Ich bin ja sehr an der politischen Landschaft und Arbeit in Österreich interessiert. Dementsprechend bin ich an einem breiten politischen Spektrum in der Parteilandschaft interessiert und halte sehr viel von einem breiten Demokratieverständnis.
Sehr auffällig ist bei der Analyse der letzten Nationalratswahlen, dass in Österreich der Spielraum für drei rechte Parteien gegeben ist, während bereits zwei Parteien des linken Spektrums stagnieren.
Besonders interessant ist, dass die Protestwähler/Innen zumeist immer mit Vorliebe rechten Parteien ihre Stimme geben. Zumeist sogar je rechter, desto besser. Letztendlich propagiert ja auch HC Strache: Rache mit Strache.
Das Liberale Forum hat den Einzug in das Parlament und die 4% Hürde klar nicht geschafft. Dies ist besonders schade, weil nahezu jeder Staat eine liberale Partei im politischen Spektrum mit einbezieht. Zumeist sind es ja die freiheitlichen Parteien Europas, die dieses Spektrum abdecken. In Österreich haben sich hingegen die Freiheitlich insbesondere durch den jungen Jörg Haider in eine rechtspopulistische Gruppierung verwandelt.

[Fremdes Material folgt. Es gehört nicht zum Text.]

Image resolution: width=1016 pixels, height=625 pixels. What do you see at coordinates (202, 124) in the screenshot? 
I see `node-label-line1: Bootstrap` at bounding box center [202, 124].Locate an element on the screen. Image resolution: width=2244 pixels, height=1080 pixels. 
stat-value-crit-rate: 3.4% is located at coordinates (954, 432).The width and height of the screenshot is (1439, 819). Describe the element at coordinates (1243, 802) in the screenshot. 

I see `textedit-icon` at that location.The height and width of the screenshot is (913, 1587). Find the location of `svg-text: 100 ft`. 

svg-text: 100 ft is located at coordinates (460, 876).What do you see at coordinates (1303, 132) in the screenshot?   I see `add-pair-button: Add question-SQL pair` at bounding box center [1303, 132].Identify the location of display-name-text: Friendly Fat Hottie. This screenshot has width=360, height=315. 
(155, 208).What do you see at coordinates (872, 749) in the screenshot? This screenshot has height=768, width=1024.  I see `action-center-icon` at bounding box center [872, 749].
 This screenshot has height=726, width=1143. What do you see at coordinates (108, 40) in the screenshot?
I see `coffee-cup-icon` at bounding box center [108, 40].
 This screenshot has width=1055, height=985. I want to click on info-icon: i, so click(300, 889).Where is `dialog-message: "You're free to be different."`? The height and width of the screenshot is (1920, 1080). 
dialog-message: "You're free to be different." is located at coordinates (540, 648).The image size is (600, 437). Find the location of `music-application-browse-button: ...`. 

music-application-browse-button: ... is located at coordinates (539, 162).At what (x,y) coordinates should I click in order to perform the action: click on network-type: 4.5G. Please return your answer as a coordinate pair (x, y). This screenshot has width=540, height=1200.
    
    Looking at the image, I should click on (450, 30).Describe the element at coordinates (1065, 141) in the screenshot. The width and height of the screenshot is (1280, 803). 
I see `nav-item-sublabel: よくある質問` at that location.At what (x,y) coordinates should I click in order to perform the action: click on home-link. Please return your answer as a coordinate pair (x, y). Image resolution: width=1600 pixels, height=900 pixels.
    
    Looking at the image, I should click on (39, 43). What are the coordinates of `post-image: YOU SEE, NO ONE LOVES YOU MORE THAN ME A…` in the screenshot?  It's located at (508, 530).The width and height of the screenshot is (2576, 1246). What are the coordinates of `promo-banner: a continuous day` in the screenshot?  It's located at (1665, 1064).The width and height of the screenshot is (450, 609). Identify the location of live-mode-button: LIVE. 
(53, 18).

Während gesellschaftspolitisch liberale Parteien mit den Grünen und gemäß dem Parteiprogramm auch die SPÖ in Österreich vorhanden sind, ist Liberalismus in Österreich in anderen Bereichen des Lebens gering vertreten. Wirtschaftspolitisch betrachtet ist Liberalismus eindeutig dem rechten Spektrum zu zuordnen. Dementsprechend ist auch klar, dass insbesondere die ÖVP ein Musterbeispiel für Neoliberalismus, Staatsabverkauf usw. ist.
Wahrer gesellschaftlicher und wirtschaftspolitischer Liberalismus muss allerdings dafür sorgen, dass die gleichen Grundbedingungen für alle Menschen gegeben sind. Dementsprechend ist der sozialistische Gedanke von großem liberalem Geist beseelt.
Das LIF wurde während ihres Entstehens als eine Mitte- Rechts- Partei identifiziert und wurde binnen weniger Jahre immer mehr als Linkspartei deklariert. Liberal in der Gesellschaftspolitik, verantwortungsbewusst, innovativ und sozial in der Wirtschaftspolitik.
Genau so stelle ich mir persönlich auch die Grünen vor. Es ist also nicht verwunderlich, dass den Grünen bei dieser Wahl auch viele Stimmen an das LIF abhanden gekommen sind.
Es ist wirklich schade und traurig für die Politiklandschaft Österreichs, dass das Projekt des LIF keine erneute Chance erhalten wird.
Ein Grund dafür dürfte sein, dass Heide Schmidt allein auf Dauer keine 4% Hürde schaffen kann und offensichtlich kein rhetorisch begabter, junger und innovativer liberaler Politiker / Politikerin im liberalen Spektrum beheimatet ist.
Die Partei würde einen Menschen benötigen, der aufgrund seines tiefen Bonus bei den Menschen allein aufgrund seiner Person den Einzug schaffen kann. Durch Parlamentsarbeit und womöglich sogar Regierungsverantwortlichkeit hätte ein liberales Projekt womöglich eine Überlebenschance gehabt.
Doch gegenwärtig gibt es hauptsächlich nur im rechten, konservativen und christlichsozialen Lager Politiker, die allein aufgrund ihrer Person den Einzug in das Parlament schaffen würden.
Dinkhauser scheiterte bundesweit mit seiner Liste und Hans Peter Martin erging es ähnlich.
Neben Jörg Haider würde ich allenfalls Erwin Pröll aus Niederösterreich einräumen, den Einzug in das Parlament aufgrund eines personifizierten Wahlkampfes zu schaffen.
Niederösterreich ist meiner Ansicht nach nicht nur schwarz, sondern insbesondere „Pröllistan“.
Heide Schmidt wird sicherlich einen guten Job ausüben. Ob sie in ihre alte Tätigkeit zurückkehrt, wird sie noch entscheiden. Womöglich ist es auch einfach so, dass grundliberale Ideen mittlerweile in nahezu jede Partei eingezogen sind.
Nicht immer sind es die gesellschaftspolitisch liberalen Themen, die das Themenbild des Liberalismus dominieren. Zumeist sind es wie bereits erwähnt, Neoliberalismus und Wirtschaftsdarwinismus.